## BEGIN Source material

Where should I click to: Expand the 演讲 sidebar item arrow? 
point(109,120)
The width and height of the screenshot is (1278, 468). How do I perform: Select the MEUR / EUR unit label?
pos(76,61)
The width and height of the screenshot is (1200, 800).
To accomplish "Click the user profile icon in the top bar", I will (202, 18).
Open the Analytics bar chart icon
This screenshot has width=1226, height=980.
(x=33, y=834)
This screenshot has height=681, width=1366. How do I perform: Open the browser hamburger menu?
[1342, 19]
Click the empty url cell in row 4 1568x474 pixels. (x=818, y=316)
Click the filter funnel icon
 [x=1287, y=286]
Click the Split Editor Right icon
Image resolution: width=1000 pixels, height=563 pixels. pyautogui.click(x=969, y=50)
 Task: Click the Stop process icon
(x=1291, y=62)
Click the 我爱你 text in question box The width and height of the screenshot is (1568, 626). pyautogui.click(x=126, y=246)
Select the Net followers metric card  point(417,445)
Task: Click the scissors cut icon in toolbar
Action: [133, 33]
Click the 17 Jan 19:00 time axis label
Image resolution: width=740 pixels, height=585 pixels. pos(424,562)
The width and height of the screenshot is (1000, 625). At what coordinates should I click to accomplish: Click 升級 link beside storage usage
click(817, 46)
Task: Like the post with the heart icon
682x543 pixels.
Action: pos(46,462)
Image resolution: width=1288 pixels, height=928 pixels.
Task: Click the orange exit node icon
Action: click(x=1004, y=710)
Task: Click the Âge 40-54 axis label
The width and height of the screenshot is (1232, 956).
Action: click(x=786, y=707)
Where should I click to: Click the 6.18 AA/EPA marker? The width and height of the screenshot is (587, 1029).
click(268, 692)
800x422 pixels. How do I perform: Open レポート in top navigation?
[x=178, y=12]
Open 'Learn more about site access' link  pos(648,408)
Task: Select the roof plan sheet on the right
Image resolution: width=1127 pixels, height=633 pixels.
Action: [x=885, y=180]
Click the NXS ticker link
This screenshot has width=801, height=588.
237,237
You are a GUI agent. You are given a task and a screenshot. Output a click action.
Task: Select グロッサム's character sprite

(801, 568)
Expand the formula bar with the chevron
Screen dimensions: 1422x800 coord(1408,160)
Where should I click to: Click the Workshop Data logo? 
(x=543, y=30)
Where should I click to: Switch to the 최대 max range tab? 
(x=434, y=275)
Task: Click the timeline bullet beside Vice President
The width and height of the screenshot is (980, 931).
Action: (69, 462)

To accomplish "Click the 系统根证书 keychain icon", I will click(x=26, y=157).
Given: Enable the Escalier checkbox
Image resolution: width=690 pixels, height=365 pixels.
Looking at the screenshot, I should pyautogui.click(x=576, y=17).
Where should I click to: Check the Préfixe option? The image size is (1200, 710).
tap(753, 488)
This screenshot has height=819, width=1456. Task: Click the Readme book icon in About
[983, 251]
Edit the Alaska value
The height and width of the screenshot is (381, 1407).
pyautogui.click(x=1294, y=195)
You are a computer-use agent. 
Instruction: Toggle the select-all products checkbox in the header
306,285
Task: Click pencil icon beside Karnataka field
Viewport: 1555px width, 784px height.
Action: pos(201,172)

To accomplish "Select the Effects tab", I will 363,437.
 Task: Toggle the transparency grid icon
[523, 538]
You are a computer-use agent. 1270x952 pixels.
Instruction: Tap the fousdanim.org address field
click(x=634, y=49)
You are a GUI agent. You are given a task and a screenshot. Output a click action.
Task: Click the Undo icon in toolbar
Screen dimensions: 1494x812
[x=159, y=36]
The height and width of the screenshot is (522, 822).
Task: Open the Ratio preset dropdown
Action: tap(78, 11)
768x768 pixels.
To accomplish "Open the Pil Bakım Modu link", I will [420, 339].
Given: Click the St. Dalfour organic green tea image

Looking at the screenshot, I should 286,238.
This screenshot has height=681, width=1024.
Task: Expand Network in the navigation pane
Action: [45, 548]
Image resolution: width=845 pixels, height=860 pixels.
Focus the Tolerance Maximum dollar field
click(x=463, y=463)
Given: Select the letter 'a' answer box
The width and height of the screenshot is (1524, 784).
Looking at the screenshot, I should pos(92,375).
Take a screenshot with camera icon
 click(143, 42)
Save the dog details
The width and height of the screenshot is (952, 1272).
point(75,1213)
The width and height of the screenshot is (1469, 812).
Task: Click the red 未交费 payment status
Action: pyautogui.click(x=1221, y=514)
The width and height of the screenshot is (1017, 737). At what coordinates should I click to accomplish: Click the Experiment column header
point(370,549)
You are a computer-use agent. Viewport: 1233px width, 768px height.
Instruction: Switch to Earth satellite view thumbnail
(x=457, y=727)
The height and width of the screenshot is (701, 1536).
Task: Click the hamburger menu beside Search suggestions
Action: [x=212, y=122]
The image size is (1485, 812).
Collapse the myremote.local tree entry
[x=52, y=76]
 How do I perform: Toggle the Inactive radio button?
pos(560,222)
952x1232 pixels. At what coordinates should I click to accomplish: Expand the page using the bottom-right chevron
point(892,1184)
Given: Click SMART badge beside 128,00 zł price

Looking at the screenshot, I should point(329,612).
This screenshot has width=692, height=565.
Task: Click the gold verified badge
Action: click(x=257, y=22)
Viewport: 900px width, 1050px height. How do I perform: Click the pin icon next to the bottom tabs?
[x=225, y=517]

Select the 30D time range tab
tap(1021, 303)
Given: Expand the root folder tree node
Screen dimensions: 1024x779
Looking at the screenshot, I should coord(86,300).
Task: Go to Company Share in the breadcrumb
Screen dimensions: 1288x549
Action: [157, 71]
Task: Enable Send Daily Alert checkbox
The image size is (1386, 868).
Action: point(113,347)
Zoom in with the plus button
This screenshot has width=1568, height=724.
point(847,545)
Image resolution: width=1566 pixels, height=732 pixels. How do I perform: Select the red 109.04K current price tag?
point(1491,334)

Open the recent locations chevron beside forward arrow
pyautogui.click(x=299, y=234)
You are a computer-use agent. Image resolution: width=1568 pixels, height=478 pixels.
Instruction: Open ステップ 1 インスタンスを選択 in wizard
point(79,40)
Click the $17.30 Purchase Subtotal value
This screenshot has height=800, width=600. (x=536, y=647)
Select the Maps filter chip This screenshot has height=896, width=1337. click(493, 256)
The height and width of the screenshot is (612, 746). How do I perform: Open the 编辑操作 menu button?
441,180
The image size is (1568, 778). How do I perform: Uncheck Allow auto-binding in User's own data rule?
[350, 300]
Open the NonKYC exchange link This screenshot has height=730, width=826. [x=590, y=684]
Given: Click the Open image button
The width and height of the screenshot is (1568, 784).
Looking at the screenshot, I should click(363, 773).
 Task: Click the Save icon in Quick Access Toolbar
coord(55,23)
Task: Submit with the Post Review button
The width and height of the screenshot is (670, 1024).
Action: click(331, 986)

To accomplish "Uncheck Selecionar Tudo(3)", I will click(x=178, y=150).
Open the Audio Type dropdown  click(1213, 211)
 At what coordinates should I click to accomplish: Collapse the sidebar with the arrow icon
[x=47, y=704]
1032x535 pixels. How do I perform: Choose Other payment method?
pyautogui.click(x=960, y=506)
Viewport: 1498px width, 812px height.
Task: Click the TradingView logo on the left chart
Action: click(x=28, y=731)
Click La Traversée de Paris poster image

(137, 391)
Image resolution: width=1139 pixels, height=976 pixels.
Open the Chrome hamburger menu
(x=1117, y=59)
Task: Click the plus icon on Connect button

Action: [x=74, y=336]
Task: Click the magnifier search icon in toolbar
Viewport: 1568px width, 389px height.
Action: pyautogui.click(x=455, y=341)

## END Source material

Rewrite every line of the material above as a JSON list of strings, one string per line, leaving out the blank lines.

Response to this exercise ->
[
  "Where should I click to: Expand the 演讲 sidebar item arrow? ",
  "point(109,120)",
  "The width and height of the screenshot is (1278, 468). How do I perform: Select the MEUR / EUR unit label?",
  "pos(76,61)",
  "The width and height of the screenshot is (1200, 800).",
  "To accomplish \"Click the user profile icon in the top bar\", I will (202, 18).",
  "Open the Analytics bar chart icon",
  "This screenshot has width=1226, height=980.",
  "(x=33, y=834)",
  "This screenshot has height=681, width=1366. How do I perform: Open the browser hamburger menu?",
  "[1342, 19]",
  "Click the empty url cell in row 4 1568x474 pixels. (x=818, y=316)",
  "Click the filter funnel icon",
  " [x=1287, y=286]",
  "Click the Split Editor Right icon",
  "Image resolution: width=1000 pixels, height=563 pixels. pyautogui.click(x=969, y=50)",
  " Task: Click the Stop process icon",
  "(x=1291, y=62)",
  "Click the 我爱你 text in question box The width and height of the screenshot is (1568, 626). pyautogui.click(x=126, y=246)",
  "Select the Net followers metric card  point(417,445)",
  "Task: Click the scissors cut icon in toolbar",
  "Action: [133, 33]",
  "Click the 17 Jan 19:00 time axis label",
  "Image resolution: width=740 pixels, height=585 pixels. pos(424,562)",
  "The width and height of the screenshot is (1000, 625). At what coordinates should I click to accomplish: Click 升級 link beside storage usage",
  "click(817, 46)",
  "Task: Like the post with the heart icon",
  "682x543 pixels.",
  "Action: pos(46,462)",
  "Image resolution: width=1288 pixels, height=928 pixels.",
  "Task: Click the orange exit node icon",
  "Action: click(x=1004, y=710)",
  "Task: Click the Âge 40-54 axis label",
  "The width and height of the screenshot is (1232, 956).",
  "Action: click(x=786, y=707)",
  "Where should I click to: Click the 6.18 AA/EPA marker? The width and height of the screenshot is (587, 1029).",
  "click(268, 692)",
  "800x422 pixels. How do I perform: Open レポート in top navigation?",
  "[x=178, y=12]",
  "Open 'Learn more about site access' link  pos(648,408)",
  "Task: Select the roof plan sheet on the right",
  "Image resolution: width=1127 pixels, height=633 pixels.",
  "Action: [x=885, y=180]",
  "Click the NXS ticker link",
  "This screenshot has width=801, height=588.",
  "237,237",
  "You are a GUI agent. You are given a task and a screenshot. Output a click action.",
  "Task: Select グロッサム's character sprite",
  "(801, 568)",
  "Expand the formula bar with the chevron",
  "Screen dimensions: 1422x800 coord(1408,160)",
  "Where should I click to: Click the Workshop Data logo? ",
  "(x=543, y=30)",
  "Where should I click to: Switch to the 최대 max range tab? ",
  "(x=434, y=275)",
  "Task: Click the timeline bullet beside Vice President",
  "The width and height of the screenshot is (980, 931).",
  "Action: (69, 462)",
  "To accomplish \"Click the 系统根证书 keychain icon\", I will click(x=26, y=157).",
  "Given: Enable the Escalier checkbox",
  "Image resolution: width=690 pixels, height=365 pixels.",
  "Looking at the screenshot, I should pyautogui.click(x=576, y=17).",
  "Where should I click to: Check the Préfixe option? The image size is (1200, 710).",
  "tap(753, 488)",
  "This screenshot has height=819, width=1456. Task: Click the Readme book icon in About",
  "[983, 251]",
  "Edit the Alaska value",
  "The height and width of the screenshot is (381, 1407).",
  "pyautogui.click(x=1294, y=195)",
  "You are a computer-use agent. ",
  "Instruction: Toggle the select-all products checkbox in the header",
  "306,285",
  "Task: Click pencil icon beside Karnataka field",
  "Viewport: 1555px width, 784px height.",
  "Action: pos(201,172)",
  "To accomplish \"Select the Effects tab\", I will 363,437.",
  " Task: Toggle the transparency grid icon",
  "[523, 538]",
  "You are a computer-use agent. 1270x952 pixels.",
  "Instruction: Tap the fousdanim.org address field",
  "click(x=634, y=49)",
  "You are a GUI agent. You are given a task and a screenshot. Output a click action.",
  "Task: Click the Undo icon in toolbar",
  "Screen dimensions: 1494x812",
  "[x=159, y=36]",
  "The height and width of the screenshot is (522, 822).",
  "Task: Open the Ratio preset dropdown",
  "Action: tap(78, 11)",
  "768x768 pixels.",
  "To accomplish \"Open the Pil Bakım Modu link\", I will [420, 339].",
  "Given: Click the St. Dalfour organic green tea image",
  "Looking at the screenshot, I should 286,238.",
  "This screenshot has height=681, width=1024.",
  "Task: Expand Network in the navigation pane",
  "Action: [45, 548]",
  "Image resolution: width=845 pixels, height=860 pixels.",
  "Focus the Tolerance Maximum dollar field",
  "click(x=463, y=463)",
  "Given: Select the letter 'a' answer box",
  "The width and height of the screenshot is (1524, 784).",
  "Looking at the screenshot, I should pos(92,375).",
  "Take a screenshot with camera icon",
  " click(143, 42)",
  "Save the dog details",
  "The width and height of the screenshot is (952, 1272).",
  "point(75,1213)",
  "The width and height of the screenshot is (1469, 812).",
  "Task: Click the red 未交费 payment status",
  "Action: pyautogui.click(x=1221, y=514)",
  "The width and height of the screenshot is (1017, 737). At what coordinates should I click to accomplish: Click the Experiment column header",
  "point(370,549)",
  "You are a computer-use agent. Viewport: 1233px width, 768px height.",
  "Instruction: Switch to Earth satellite view thumbnail",
  "(x=457, y=727)",
  "The height and width of the screenshot is (701, 1536).",
  "Task: Click the hamburger menu beside Search suggestions",
  "Action: [x=212, y=122]",
  "The image size is (1485, 812).",
  "Collapse the myremote.local tree entry",
  "[x=52, y=76]",
  " How do I perform: Toggle the Inactive radio button?",
  "pos(560,222)",
  "952x1232 pixels. At what coordinates should I click to accomplish: Expand the page using the bottom-right chevron",
  "point(892,1184)",
  "Given: Click SMART badge beside 128,00 zł price",
  "Looking at the screenshot, I should point(329,612).",
  "This screenshot has width=692, height=565.",
  "Task: Click the gold verified badge",
  "Action: click(x=257, y=22)",
  "Viewport: 900px width, 1050px height. How do I perform: Click the pin icon next to the bottom tabs?",
  "[x=225, y=517]",
  "Select the 30D time range tab",
  "tap(1021, 303)",
  "Given: Expand the root folder tree node",
  "Screen dimensions: 1024x779",
  "Looking at the screenshot, I should coord(86,300).",
  "Task: Go to Company Share in the breadcrumb",
  "Screen dimensions: 1288x549",
  "Action: [157, 71]",
  "Task: Enable Send Daily Alert checkbox",
  "The image size is (1386, 868).",
  "Action: point(113,347)",
  "Zoom in with the plus button",
  "This screenshot has width=1568, height=724.",
  "point(847,545)",
  "Image resolution: width=1566 pixels, height=732 pixels. How do I perform: Select the red 109.04K current price tag?",
  "point(1491,334)",
  "Open the recent locations chevron beside forward arrow",
  "pyautogui.click(x=299, y=234)",
  "You are a computer-use agent. Image resolution: width=1568 pixels, height=478 pixels.",
  "Instruction: Open ステップ 1 インスタンスを選択 in wizard",
  "point(79,40)",
  "Click the $17.30 Purchase Subtotal value",
  "This screenshot has height=800, width=600. (x=536, y=647)",
  "Select the Maps filter chip This screenshot has height=896, width=1337. click(493, 256)",
  "The height and width of the screenshot is (612, 746). How do I perform: Open the 编辑操作 menu button?",
  "441,180",
  "The image size is (1568, 778). How do I perform: Uncheck Allow auto-binding in User's own data rule?",
  "[350, 300]",
  "Open the NonKYC exchange link This screenshot has height=730, width=826. [x=590, y=684]",
  "Given: Click the Open image button",
  "The width and height of the screenshot is (1568, 784).",
  "Looking at the screenshot, I should click(363, 773).",
  " Task: Click the Save icon in Quick Access Toolbar",
  "coord(55,23)",
  "Task: Submit with the Post Review button",
  "The width and height of the screenshot is (670, 1024).",
  "Action: click(331, 986)",
  "To accomplish \"Uncheck Selecionar Tudo(3)\", I will click(x=178, y=150).",
  "Open the Audio Type dropdown  click(1213, 211)",
  " At what coordinates should I click to accomplish: Collapse the sidebar with the arrow icon",
  "[x=47, y=704]",
  "1032x535 pixels. How do I perform: Choose Other payment method?",
  "pyautogui.click(x=960, y=506)",
  "Viewport: 1498px width, 812px height.",
  "Task: Click the TradingView logo on the left chart",
  "Action: click(x=28, y=731)",
  "Click La Traversée de Paris poster image",
  "(137, 391)",
  "Image resolution: width=1139 pixels, height=976 pixels.",
  "Open the Chrome hamburger menu",
  "(x=1117, y=59)",
  "Task: Click the plus icon on Connect button",
  "Action: [x=74, y=336]",
  "Task: Click the magnifier search icon in toolbar",
  "Viewport: 1568px width, 389px height.",
  "Action: pyautogui.click(x=455, y=341)"
]